The check is the same focus logic behind mnema focus: a task is "in progress" when it is in the workflow's in-progress state and (preferably) assigned to the acting identity.
Wiring it into Claude Code (PreToolUse)
Claude Code can run a command before a tool executes and block the tool if that command exits non-zero. Add a PreToolUse hook in your project's .claude/settings.json that runs mnema guard before Edit/Write:
jsonc
{
"hooks": {
"PreToolUse": [
{
"matcher": "Edit|Write|MultiEdit",
"hooks": [
{ "type": "command", "command": "mnema guard" }
]
}
]
}
}With that in place, an attempt to edit a file while no task is in progress is blocked, and the agent sees the guard's message — which tells it exactly how to get compliant (mnema task ... start). Remove the hook, and Mnema goes back to advising rather than blocking.
The honest caveat
This is a client-side integration. Mnema provides the query and the exit code; the blocking is done by the client's hook. Mnema never intercepts an edit on its own, and a client without such a hook is unaffected.
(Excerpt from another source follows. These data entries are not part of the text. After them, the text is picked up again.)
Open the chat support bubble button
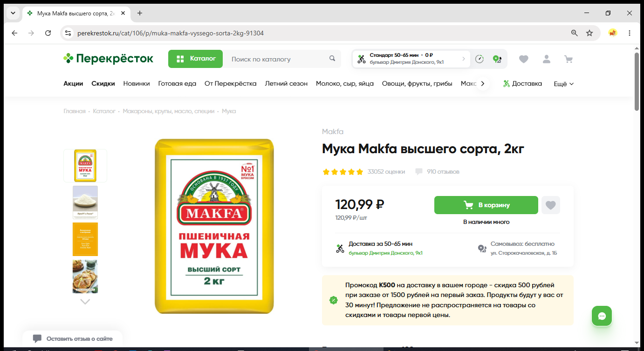 602,316
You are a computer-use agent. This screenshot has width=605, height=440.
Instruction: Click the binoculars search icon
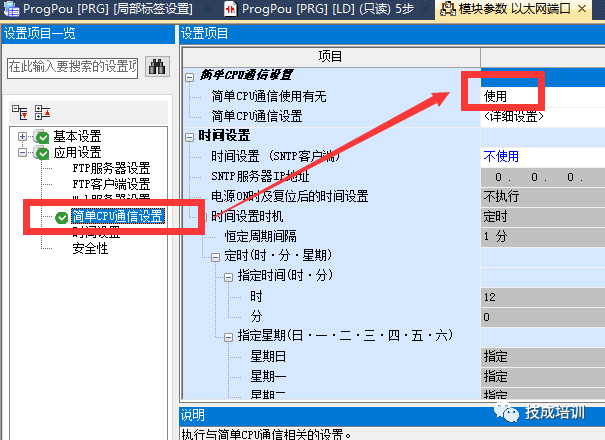tap(157, 67)
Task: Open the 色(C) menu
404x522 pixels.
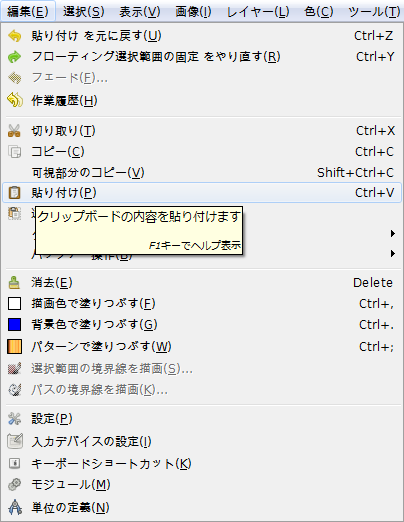Action: point(319,12)
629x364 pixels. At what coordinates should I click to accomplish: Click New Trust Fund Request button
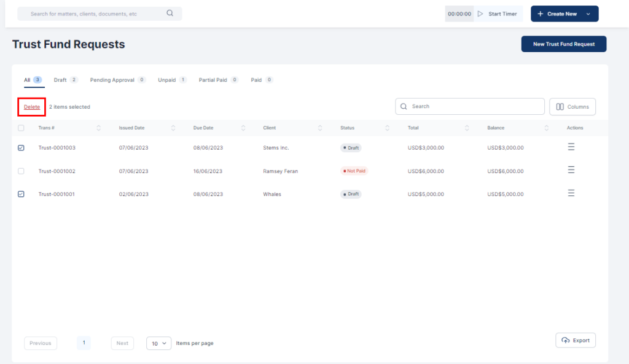[x=563, y=44]
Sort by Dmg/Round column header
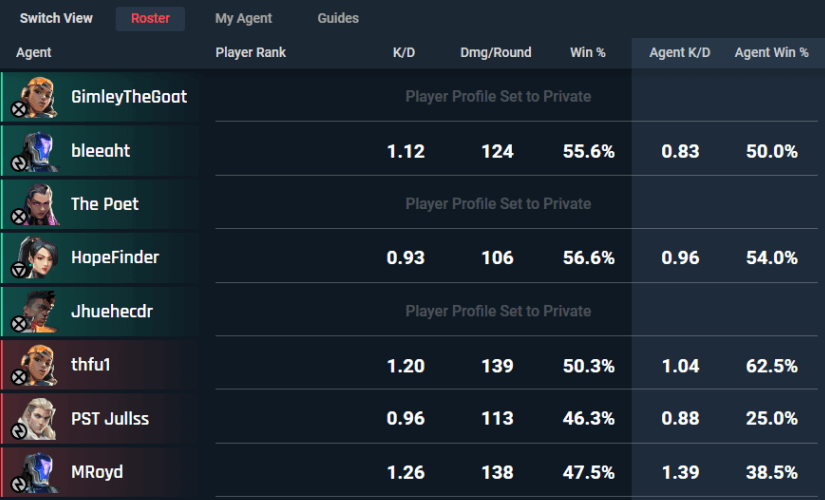The image size is (825, 500). click(x=496, y=53)

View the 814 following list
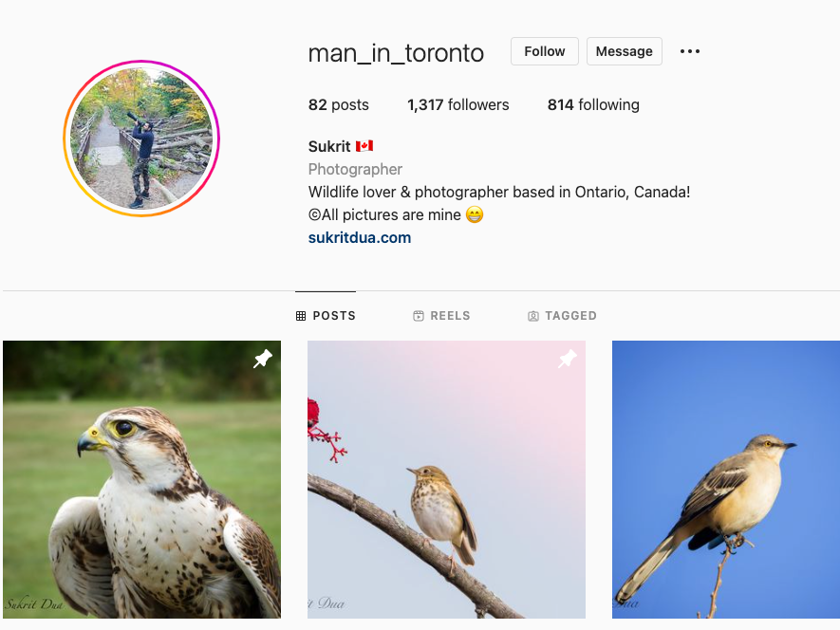click(x=593, y=105)
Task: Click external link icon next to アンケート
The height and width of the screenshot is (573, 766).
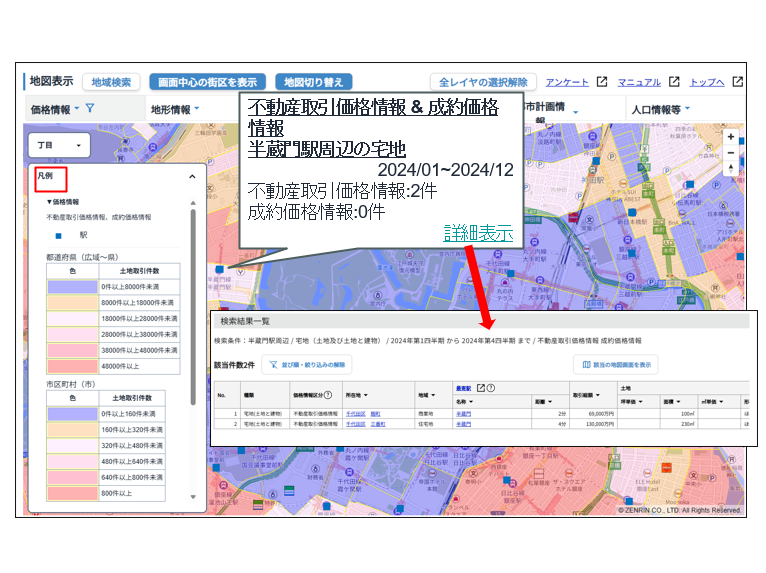Action: click(603, 83)
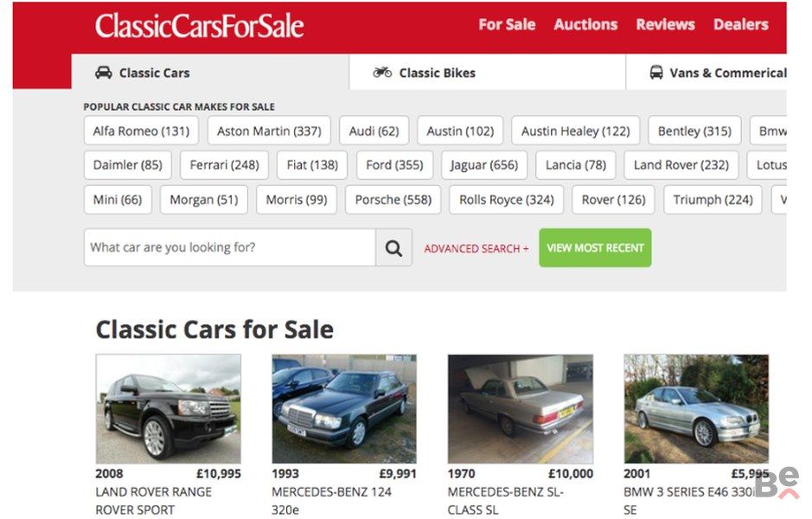Click the magnifying glass search icon
812x519 pixels.
point(393,248)
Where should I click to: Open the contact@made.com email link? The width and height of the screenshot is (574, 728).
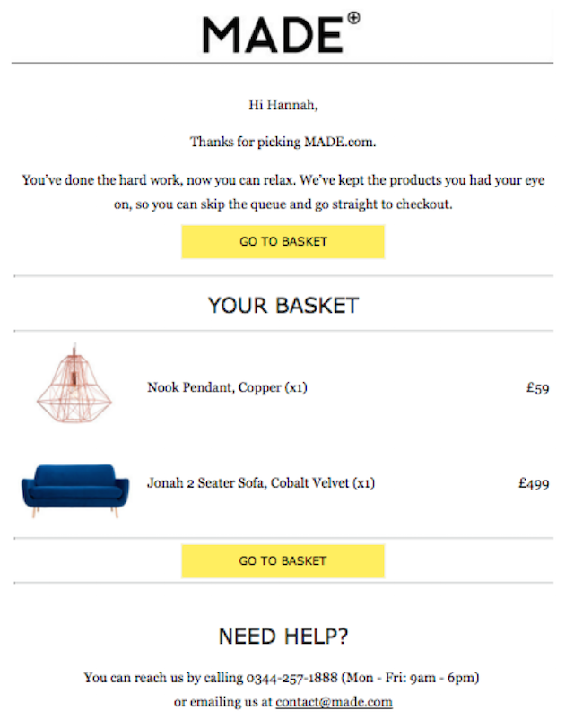[x=334, y=702]
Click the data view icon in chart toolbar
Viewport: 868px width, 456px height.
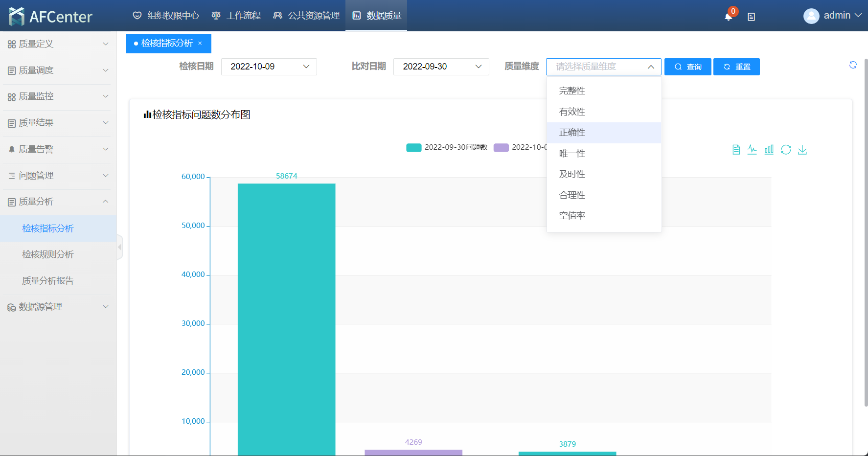[736, 150]
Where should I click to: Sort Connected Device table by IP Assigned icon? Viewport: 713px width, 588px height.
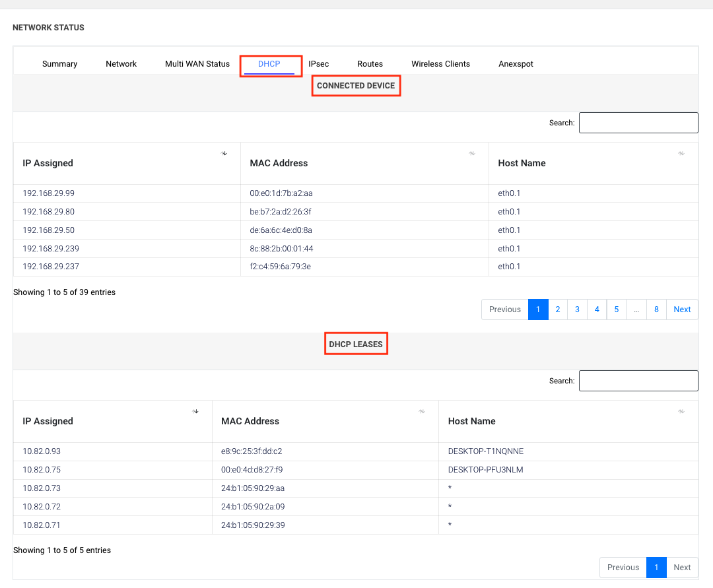pos(224,153)
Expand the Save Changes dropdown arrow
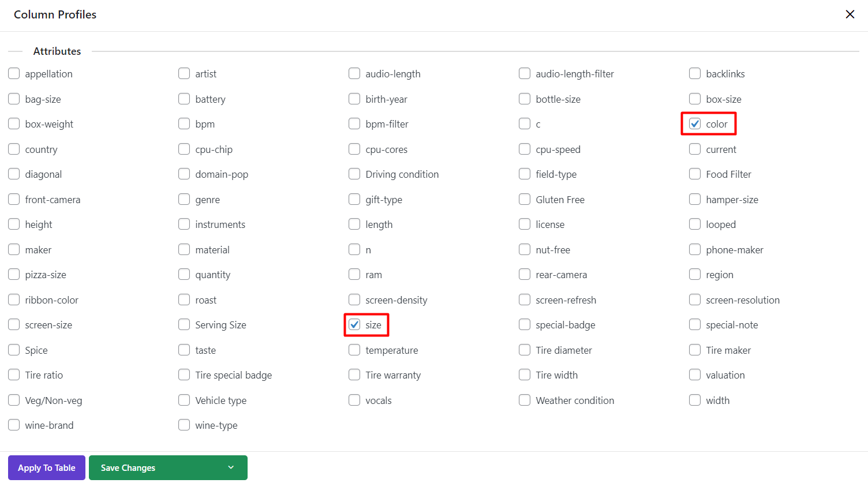This screenshot has width=868, height=483. point(231,467)
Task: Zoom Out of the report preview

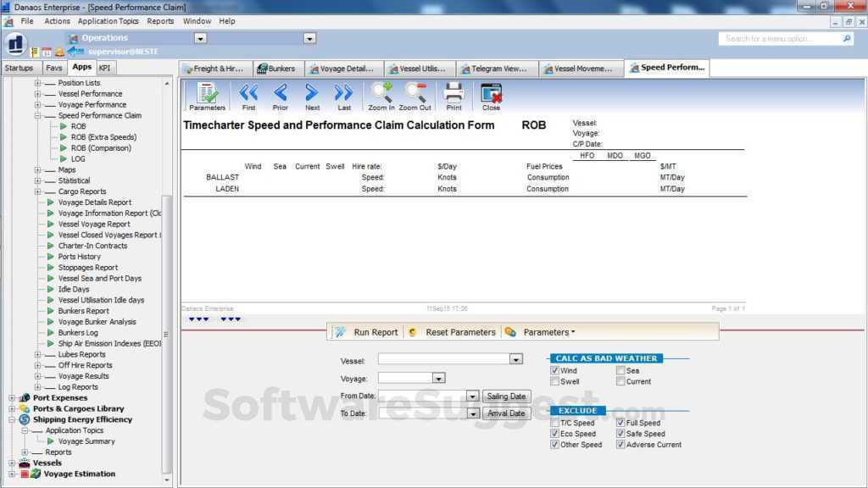Action: tap(416, 96)
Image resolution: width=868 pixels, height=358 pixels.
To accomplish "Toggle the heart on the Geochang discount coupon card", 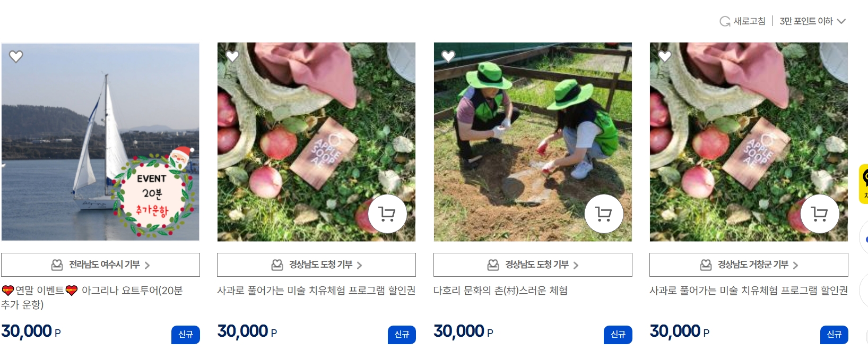I will pyautogui.click(x=664, y=56).
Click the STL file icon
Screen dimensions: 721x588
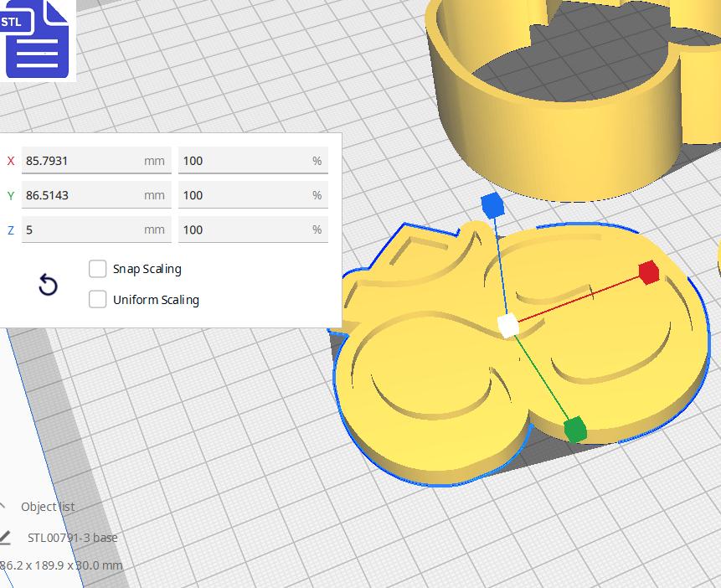(37, 39)
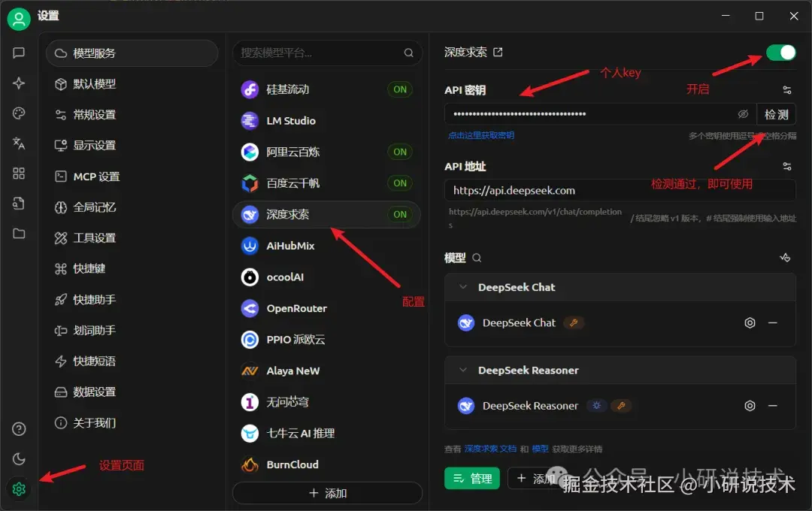This screenshot has width=812, height=511.
Task: Open the translate icon in left sidebar
Action: (19, 143)
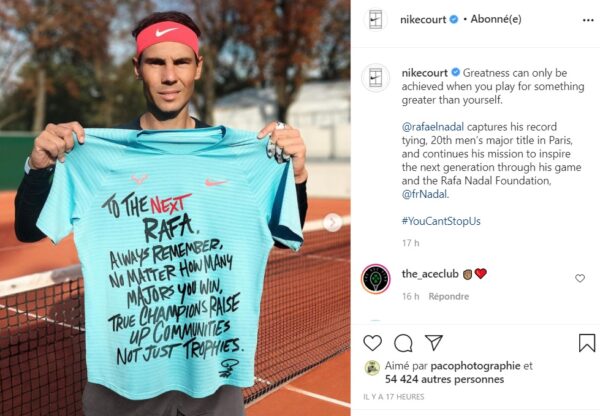The image size is (600, 416).
Task: Click the pacophotographie liker avatar
Action: 372,368
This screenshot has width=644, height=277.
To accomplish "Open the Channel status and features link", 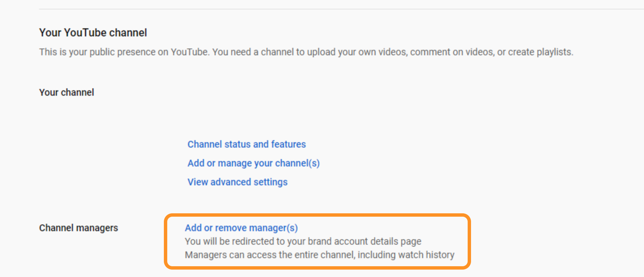I will (246, 144).

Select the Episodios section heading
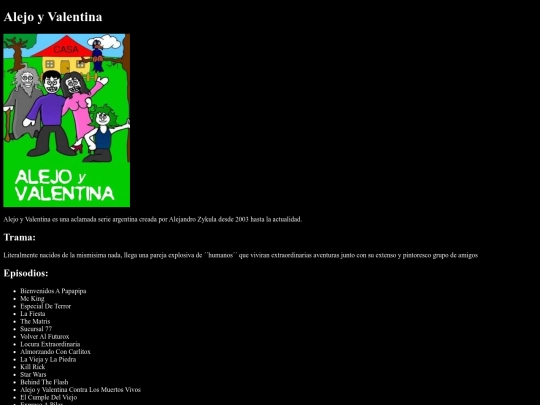point(26,273)
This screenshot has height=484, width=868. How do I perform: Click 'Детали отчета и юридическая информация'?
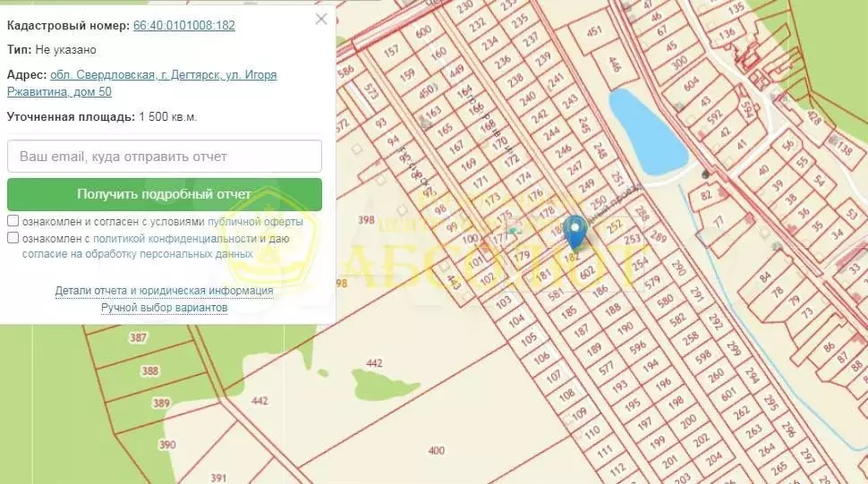(164, 291)
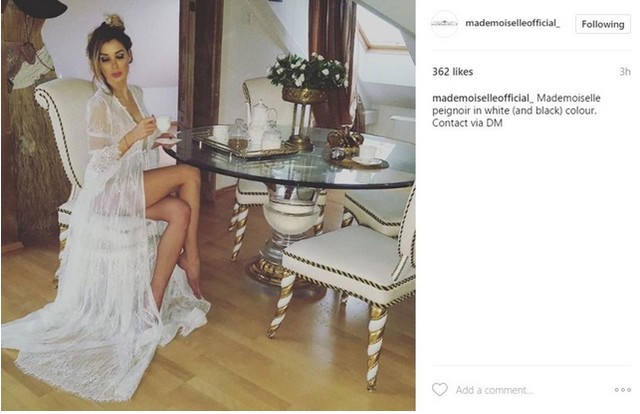Viewport: 640px width, 414px height.
Task: View the 362 likes list
Action: (x=453, y=72)
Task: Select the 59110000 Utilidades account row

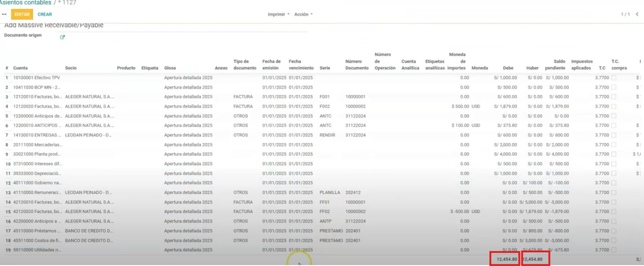Action: tap(36, 250)
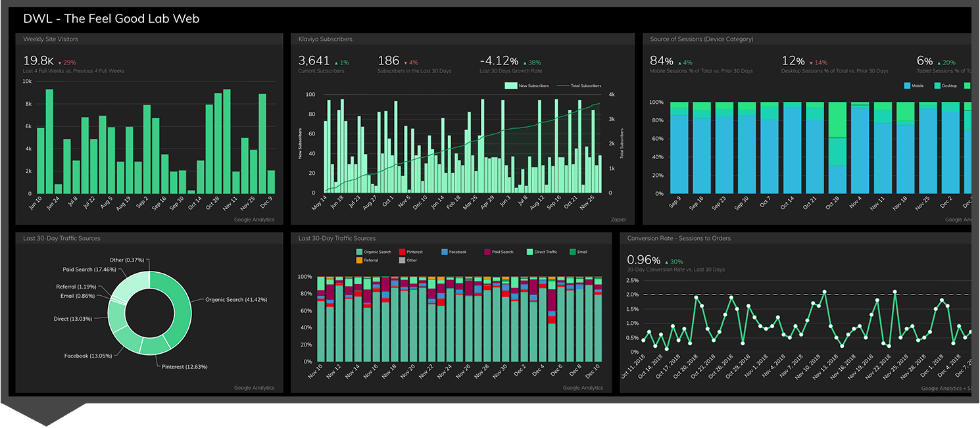This screenshot has height=428, width=980.
Task: Toggle the Direct Traffic series visibility
Action: (x=530, y=252)
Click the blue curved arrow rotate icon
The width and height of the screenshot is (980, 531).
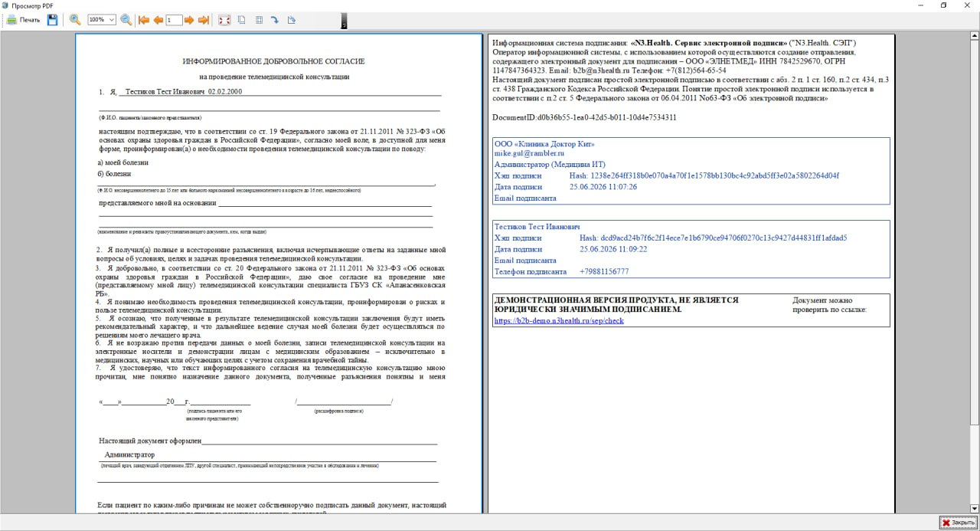pyautogui.click(x=275, y=20)
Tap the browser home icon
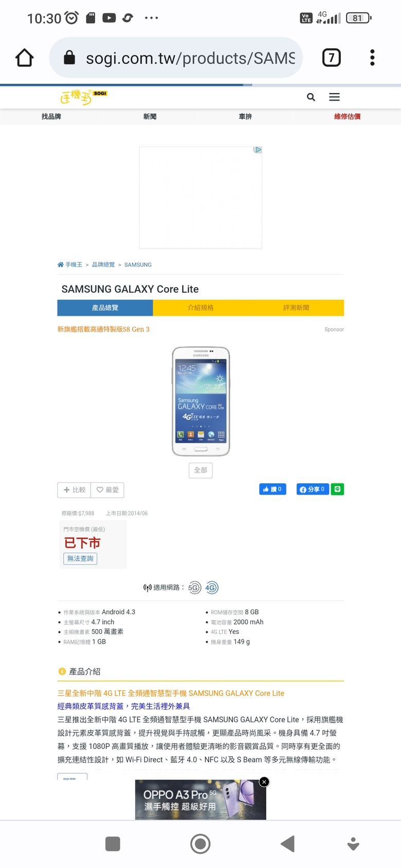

If you want the rail to be hard, you opt into it here — Mnema will not pretend to enforce something it cannot see.
For the softer, always-on version — a nudge rather than a wall — see mnema focus, which reports the current focus without failing anything.
guard is one step of a fuller client integration (session bootstrap → periodic focus → pre-edit guard). See client-integration.md for the whole contract and the exit-code / JSON convention.